11. The most common symptoms of lupus are: extreme fatigue or exhaustion, headaches, painful or swollen joints, fever, a butterfly-shaped rash across cheeks and nose, sun- or light-sensitivity, and hair loss.
12. Some of the factors that may trigger lupus in people who have the genes that make them prone to develop the disease include infections, ultraviolet light, extreme stress, certain prescription drugs, and hormones.
13. Cutaneous lupus is a form of lupus that is limited to the skin and can cause rashes or sores.
14. Drug-induced lupus is a lupus-like disease caused by taking specific prescription drugs. The symptoms usually disappear within six months after these medications are stopped.
15. African Americans, Hispanics/Latinas, Asians and Pacific Islanders, and Native Americans are two or three times more likely to develop lupus than Caucasians; however, lupus affects people of all races and ethnicities.

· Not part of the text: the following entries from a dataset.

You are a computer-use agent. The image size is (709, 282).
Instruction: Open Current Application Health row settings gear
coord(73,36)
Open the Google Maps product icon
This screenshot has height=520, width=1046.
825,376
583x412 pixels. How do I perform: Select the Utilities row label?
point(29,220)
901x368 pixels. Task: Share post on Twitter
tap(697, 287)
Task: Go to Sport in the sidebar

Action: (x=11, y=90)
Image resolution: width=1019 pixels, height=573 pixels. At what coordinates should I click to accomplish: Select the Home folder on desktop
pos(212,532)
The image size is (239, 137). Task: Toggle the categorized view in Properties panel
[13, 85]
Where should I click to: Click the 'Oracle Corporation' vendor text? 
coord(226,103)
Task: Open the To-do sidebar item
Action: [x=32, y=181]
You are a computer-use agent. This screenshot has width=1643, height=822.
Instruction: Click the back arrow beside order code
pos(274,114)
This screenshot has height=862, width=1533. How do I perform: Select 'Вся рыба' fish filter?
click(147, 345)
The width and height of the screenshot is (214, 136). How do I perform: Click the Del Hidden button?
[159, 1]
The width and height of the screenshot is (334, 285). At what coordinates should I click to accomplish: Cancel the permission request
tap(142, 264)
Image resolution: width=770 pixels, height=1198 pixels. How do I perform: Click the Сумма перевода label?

16. Neonatal lupus is a rare condition that affects infants of women who have lupus and is caused by antibodies from the mother that affects the infant in the womb. With proper testing, physicians can now identify most at-risk mothers, and the infant can be treated at or before birth.
17. About five percent of the children born to individuals with lupus will develop the illness. At present, there is no genetic screening test that can determine who might go on to develop lupus later in life.
18. Lupus is typically treated by a doctor called a rheumatologist. Depending on how lupus affects their body, some people with lupus may need additional care from specialists, like a dermatologist for skin problems, a nephrologist for kidney disease, or a cardiologist for heart complications.
19. Since many symptoms of lupus mimic those of other illnesses, lupus often can take three to five years to diagnose. Symptoms of lupus can come and go over time, which makes a definite diagnosis more difficult.
20. There is no single laboratory test that can determine whether a person does or does not have lupus. Diagnosing lupus involves analyzing the results of several lab tests that are used to monitor the immune system, along with a review of the person’s entire medical history.
21. With current methods of therapy, 80 to 90 percent of people with non-organ threatening lupus can look forward to a normal lifespan.
22. Lupus develops most often between ages 15 and 44. However, lupus can develop among males and females of any age, including children and teens.
23. It is estimated that as many as 40 percent of all people with lupus, and as many as two-thirds of all children with lupus, will develop kidney complications that require medical care and treatment.
24. More than 90 percent of people with lupus will experience joint and/or muscle pain. Treatments are available that can help to control the pain associated with lupus.
25. The malar, or butterfly rash on the face, is present in about one third of those with systemic lupus.
26. Discoid lupus (most common skin lupus) accounts for approximately 10 percent of all cases of lupus and occurs in 20 percent of those with systemic lupus.
27. Approximately 95 percent of people with lupus suffer from some form of oral involvement that will affect their mouth or gums. Ulcers on the roof of the mouth or in the nose can be a sign of lupus among people who are not yet diagnosed with the disease.
28. Eye disease occurs in approximately 20 percent of people with lupus. The disease can affect the eyeball, the retina, and the muscles that control eye movement.
29. Lupus can be expensive to manage and live with. A study found that the average annual cost to provide healthcare for a person with lupus was $12,643 and was nearly $21,000 when lost productivity on the job due to illness is included.
30. Successful treatment of lupus often requires a combination of medications. Nearly two dozen clinical studies are underway to develop new safe, more tolerable and effective treatments for lupus.
31. As many as 80 percent of people with lupus experience fatigue. For some people with lupus, fatigue is their main symptom and can be debilitating, even to the point of forcing them to stop working.